**Work task 1**
Copy word for word the part of the article on rape prosecution targets that opens with the words containing "At that point" and closes with "regarding rape prosecutions.".

**Source extract**

□ □ □ □

Conviction targets may account for the decline in rape prosecutions which are at their lowest since 2008. The Criminal Prosecution Service’s code of practice states that offenders must be charged if a conviction is in the public interest and is realistic, or more than 50% likely to be successful’ however a Law Society Gazette investigation has revealed the use of targets in prosecuting rape cases since 2016.

At that point prosecutors were advised to consider a conviction rate target of 60% following a charge of rape. Concerns have been raised that prosecutors may have been influenced to charge fewer suspects, or drop weaker cases in order to prosecute a smaller number of stronger cases. The CPS had not made public these targets however they were contained in periodic reports by HM Crown Prosecution Service Inspectorate (HMCPSI).

The CPS described the targets as ‘levels of ambition’ or performance benchmarks for the organisation’s achievements by the end of each financial year. They have denied that the targets constituted a change in policy regarding rape prosecutions.

HMCPSI have been found to have used these conviction targets in their reports as recently as May 2019, despite the CPS claiming that the targets were scrapped in April 2018. A CPS spokesperson, speaking to the freelance journalist Melanie Newman writing for the Law Society Gazette, said they still monitor outcomes ‘but stopped measuring performance in this way as we recognised it may not adequately reflect that both an acquittal and a prosecutor stopping a case that no longer meets the code test can be examples of the system working properly’.

The Inspectorate’s report into the CPS Mersey-Cheshire region of April 2018 criticised a decline in Rape and Serious Sexual Offences convictions from 57.3% in 2016-17 to 54.6% in the 12 months up to September 2017. This is despite the fact that the actual number of rape convictions had increased from 100 to 138 over the same period.

In September this year a coalition of women’s rights organisations commenced legal proceedings against the Director of Public Prosecutions. In a letter threatening legal action of June this year the Centre for Women’s Justice, who represent the coalition, claimed that the CPS had covertly changed its policy and practice in relation to decision-making on rape cases.

Speaking on Newsnight earlier this week, the group’s director Harriet Wistrich said: ‘A change in the conviction rate would suggest if they’re being targeted to improve their convictions, the easiest way to do that is to take weaker cases out of the system.’ Their action against the CPS calls for the ‘highest level of scrutiny from Government’ into falling rape convictions.

The CPS deny any correlation between the use of conviction targets and the decline in rape prosecutions, and have blamed a fall in referrals to the CPS from the police. In August, the Rape Monitoring Group, coordinated by HM Inspectorate of Constabulary, published a report indicating a 2% conviction rate following a report of rape.

□ □ □ □

**Data extract**
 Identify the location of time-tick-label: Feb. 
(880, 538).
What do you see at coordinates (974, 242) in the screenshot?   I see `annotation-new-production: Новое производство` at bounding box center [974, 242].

□ □ □ □

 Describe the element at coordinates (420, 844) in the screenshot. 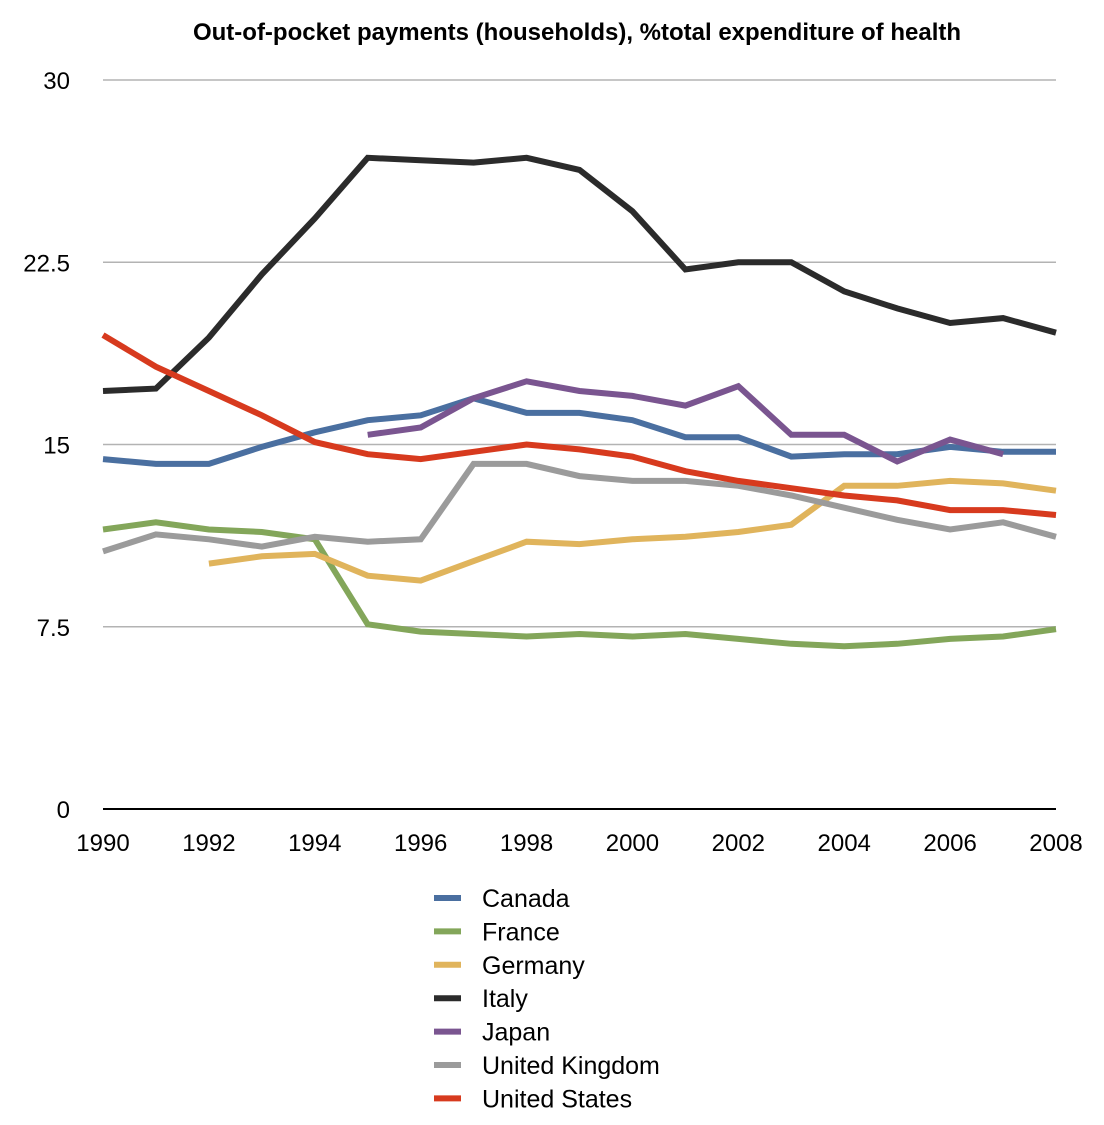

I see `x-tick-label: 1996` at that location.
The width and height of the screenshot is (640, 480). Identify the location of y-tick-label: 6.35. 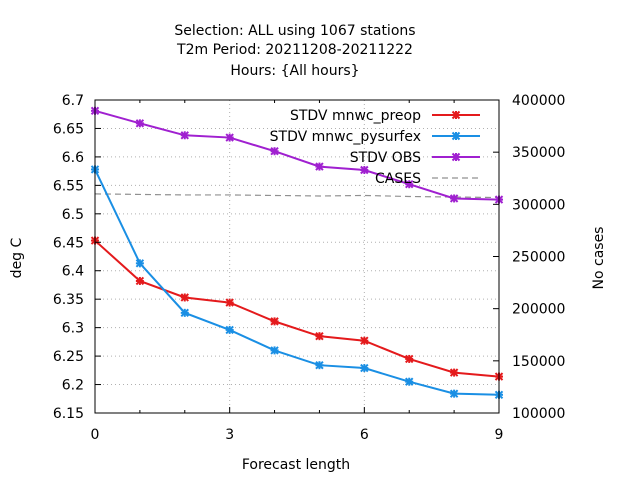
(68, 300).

□ □ □ □

**Work task 2**
In the records, take the part that opens with the line containing "Identify the location of time-tick-label: Feb." and closes with the line containing "What do you". Give only those lines again, replacing "Identify" with "Find" and leaving everything else unchanged.

**Expected answer 1**
At that point prosecutors were advised to consider a conviction rate target of 60% following a charge of rape. Concerns have been raised that prosecutors may have been influenced to charge fewer suspects, or drop weaker cases in order to prosecute a smaller number of stronger cases. The CPS had not made public these targets however they were contained in periodic reports by HM Crown Prosecution Service Inspectorate (HMCPSI).

The CPS described the targets as ‘levels of ambition’ or performance benchmarks for the organisation’s achievements by the end of each financial year. They have denied that the targets constituted a change in policy regarding rape prosecutions.

**Expected answer 2**
 Find the location of time-tick-label: Feb. 
(880, 538).
What do you see at coordinates (974, 242) in the screenshot?   I see `annotation-new-production: Новое производство` at bounding box center [974, 242].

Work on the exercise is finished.